Erik Sahai and colleagues non-invasively visualized the movement of fluorescently labelled breast cancer cells inside living mice, using highly sensitive cameras. They found that whereas some tumour cells move alone, others move more slowly in groups. Though the cytokine growth factor TGF-beta is known to increase tumour cell motility, the team found that TGF-beta signalling is only active in singly moving cells and not in collectively moving cells. Surprisingly, both types of migration led to the spread of cancer, though to different sites. Cells lacking TGF-beta signalling moved collectively, spreading only to lymph nodes. Conversely, increased TGF-beta signalling led to increased dissemination of singly moving cells into blood, but also prevented the spread of cancer to the lungs. Therefore, the TGF-beta pathway needs to be activated for single-cell motility, but then needs to be shut off for cancer to spread to the lungs.

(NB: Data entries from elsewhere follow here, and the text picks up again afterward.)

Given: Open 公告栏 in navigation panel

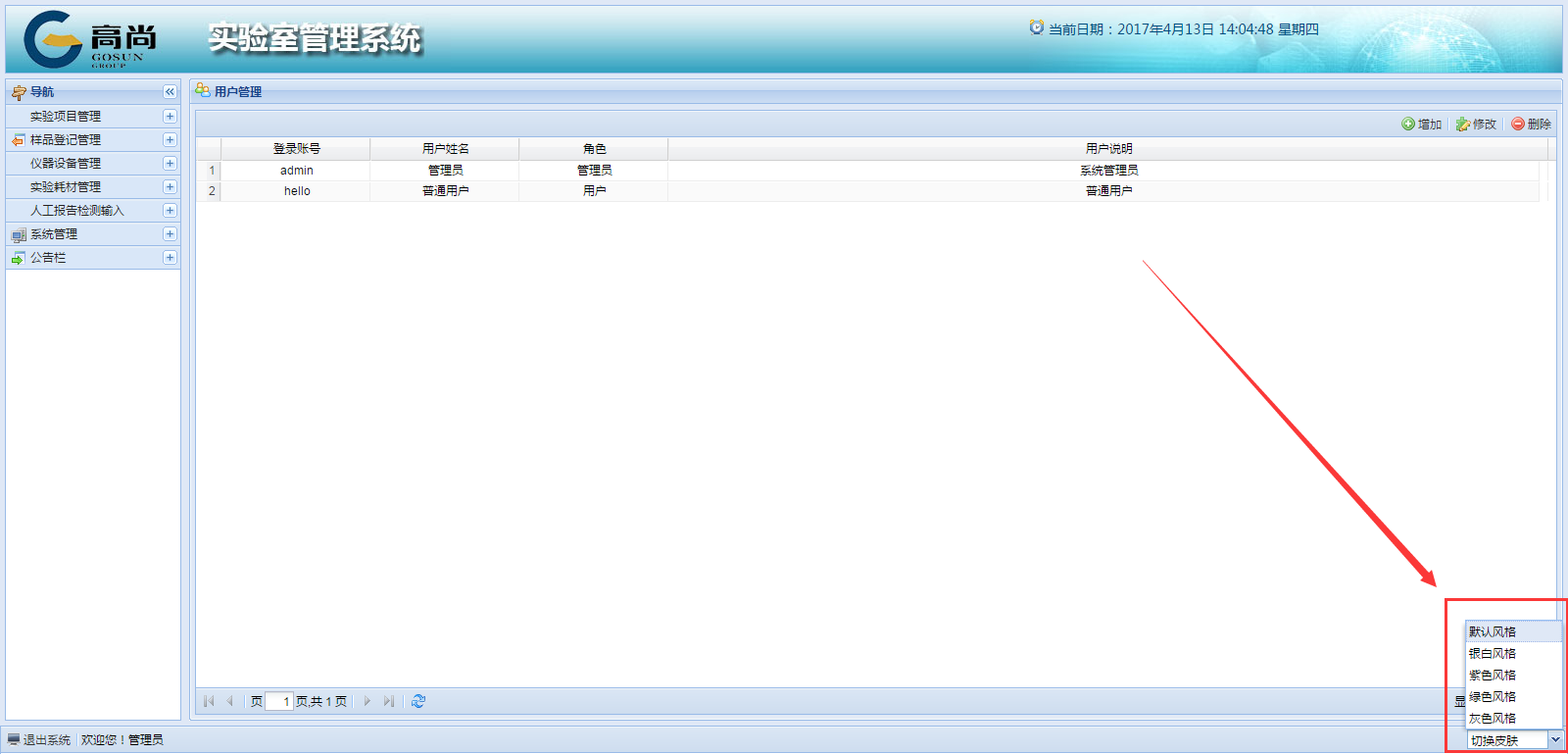Looking at the screenshot, I should tap(48, 258).
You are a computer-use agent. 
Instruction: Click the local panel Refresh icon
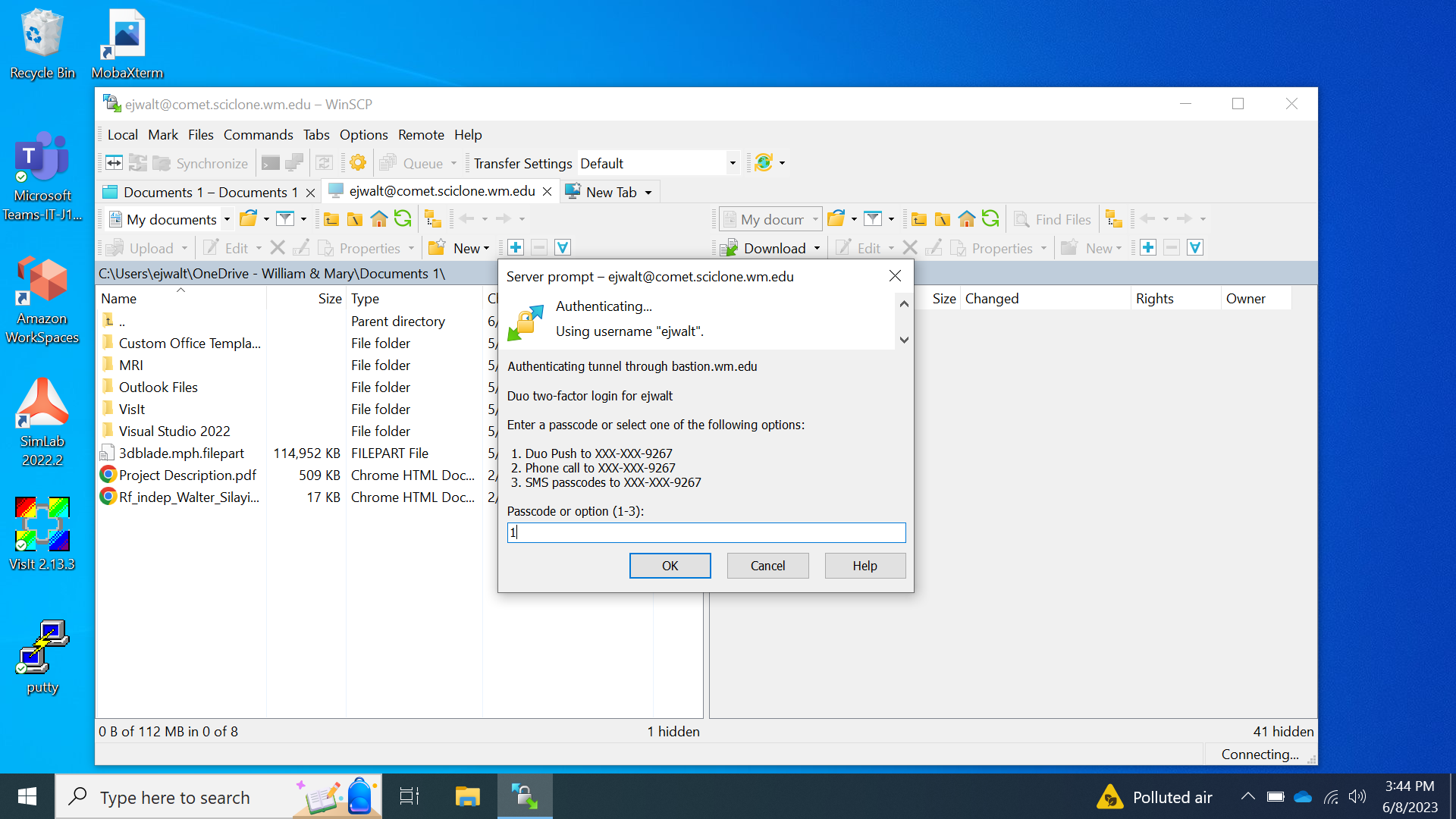(x=403, y=219)
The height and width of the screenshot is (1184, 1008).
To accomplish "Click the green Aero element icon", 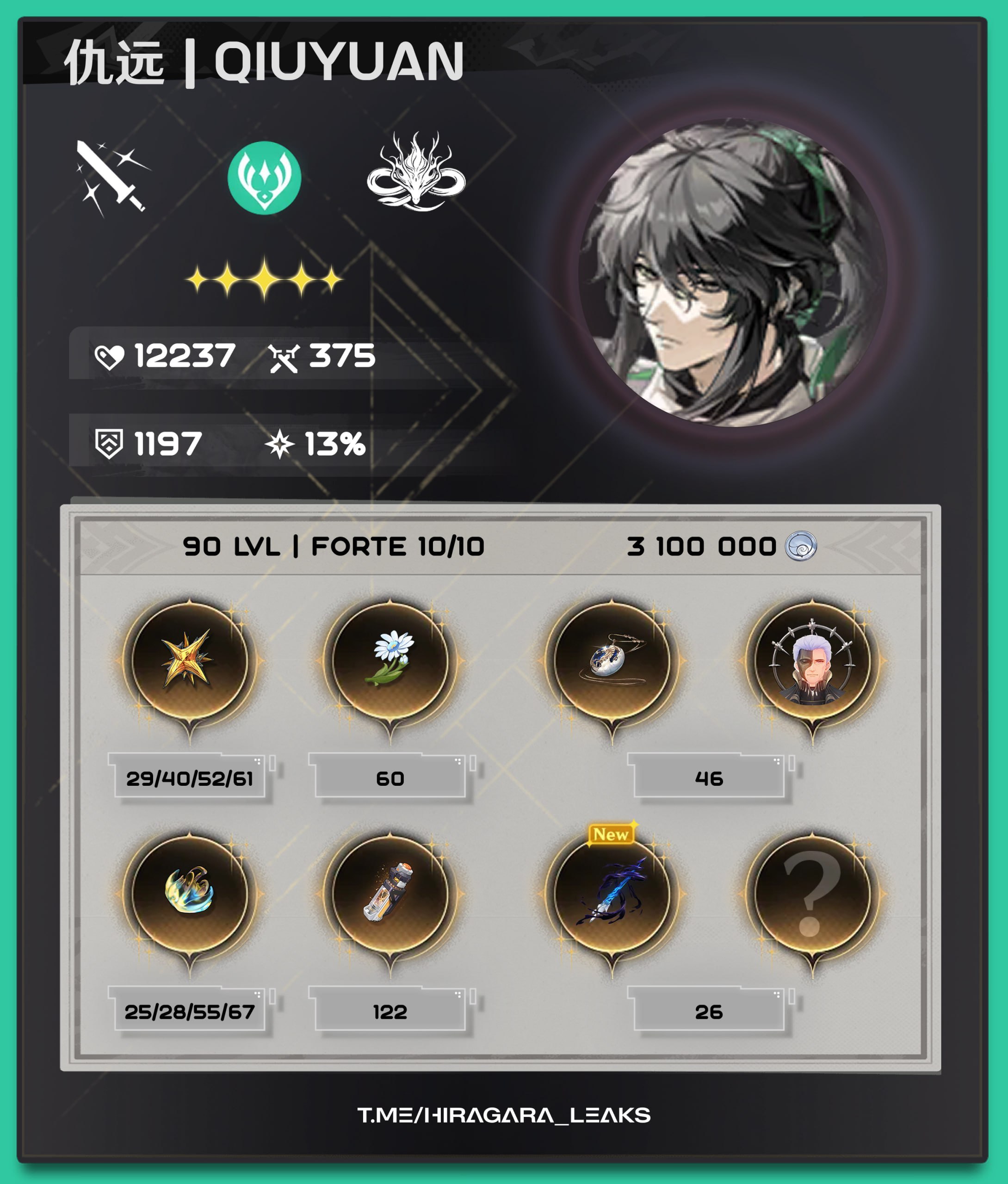I will click(x=265, y=178).
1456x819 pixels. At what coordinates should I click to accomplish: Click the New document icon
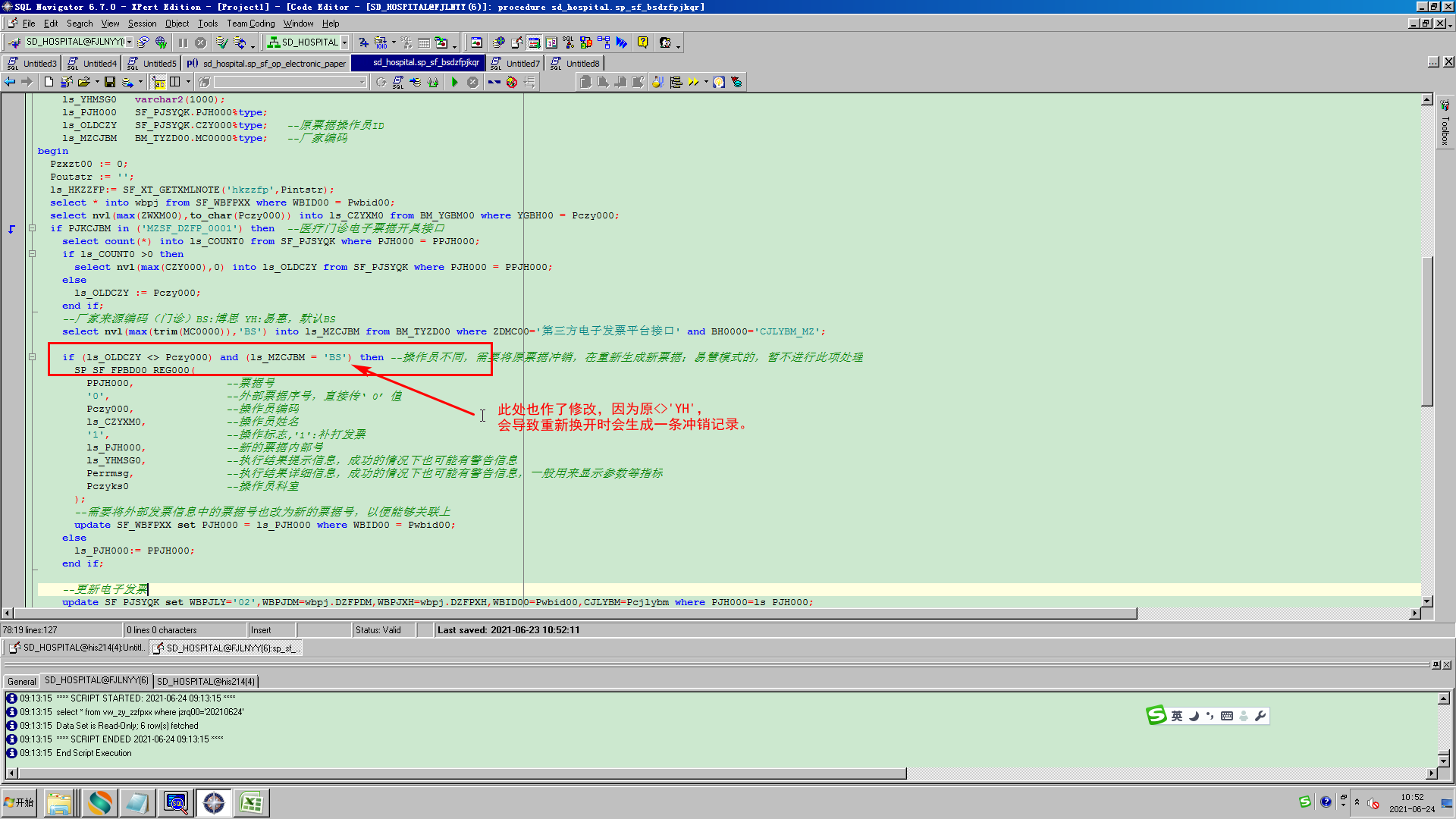pyautogui.click(x=49, y=82)
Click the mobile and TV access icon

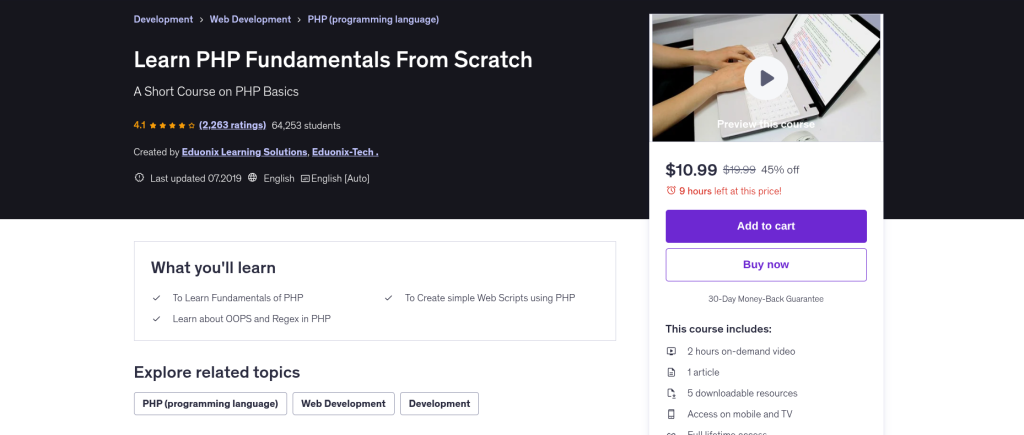point(671,414)
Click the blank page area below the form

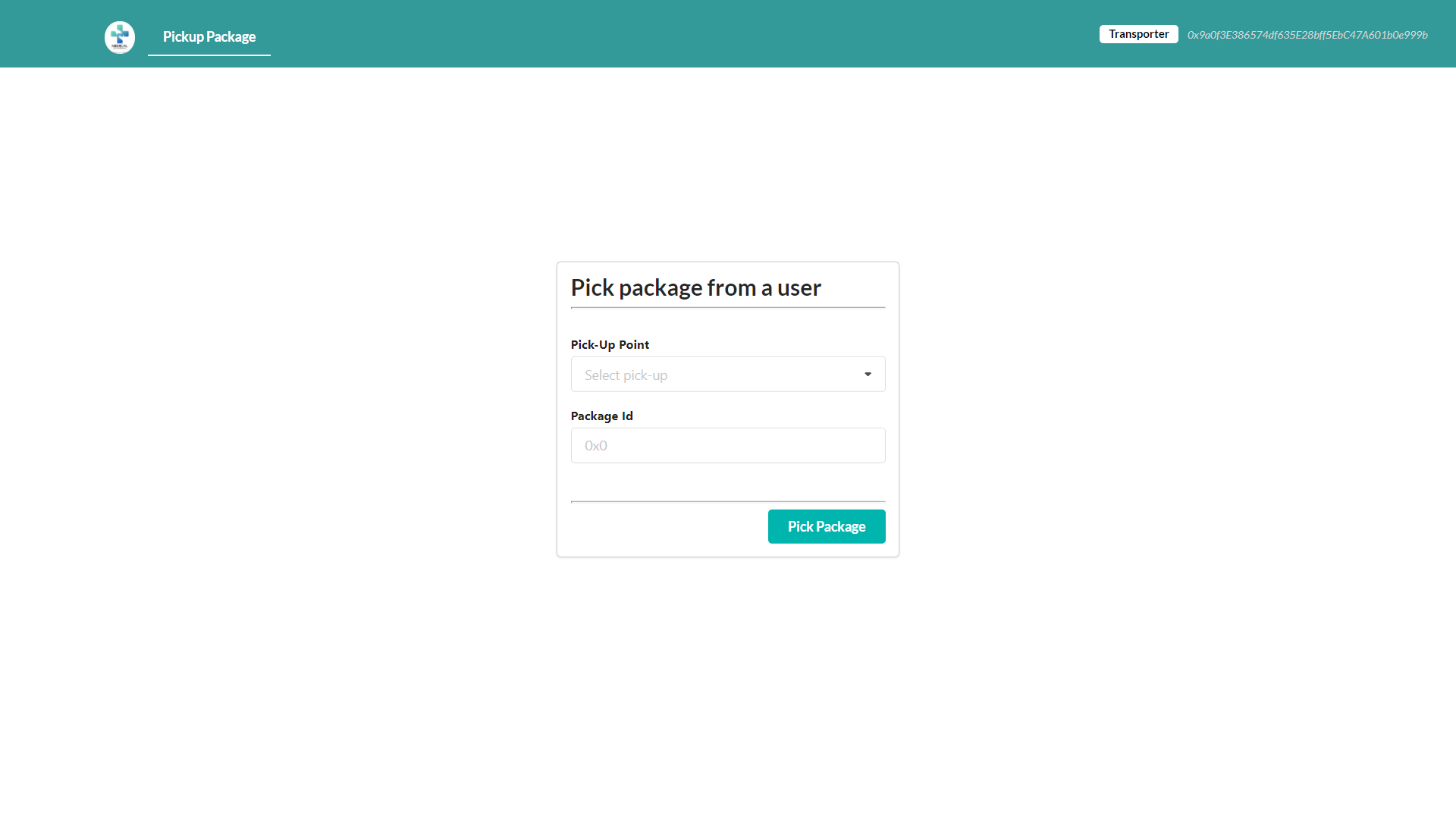[727, 682]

These findings illustrate how different cells in a tumour can have different signalling properties, and may help in the design of drugs that prevent cancer spreading from organ to organ.
Author contact:
Erik Sahai (Cancer Research UK, London, UK)
Tel: +44 20 7269 3165; E-mail: [email protected]
[2] Immunology: Possible multiple sclerosis biomarker
DOI: 10.1038/ni.1798
Small molecules of RNA are positively associated with disease relapses in multiple sclerosis (MS) in patients according to a report published online this week in Nature Immunology. These RNA molecules could potentially serve as a biomarker for MS and may have therapeutic applications for the treatment of the disease.
The short RNA molecules, called microRNAs, bind complementary regions of untranslated mRNA together and inhibit their translation into proteins. Gang Pei and colleagues found that the amount of one such microRNA, miR-326, in humans is positively correlated to a flare of MS symptoms. Notably manipulation of miR-326 abundance in a mouse model of MS could worsen or alleviate symptoms depending on whether microRNA expression was increased or decreased, respectively.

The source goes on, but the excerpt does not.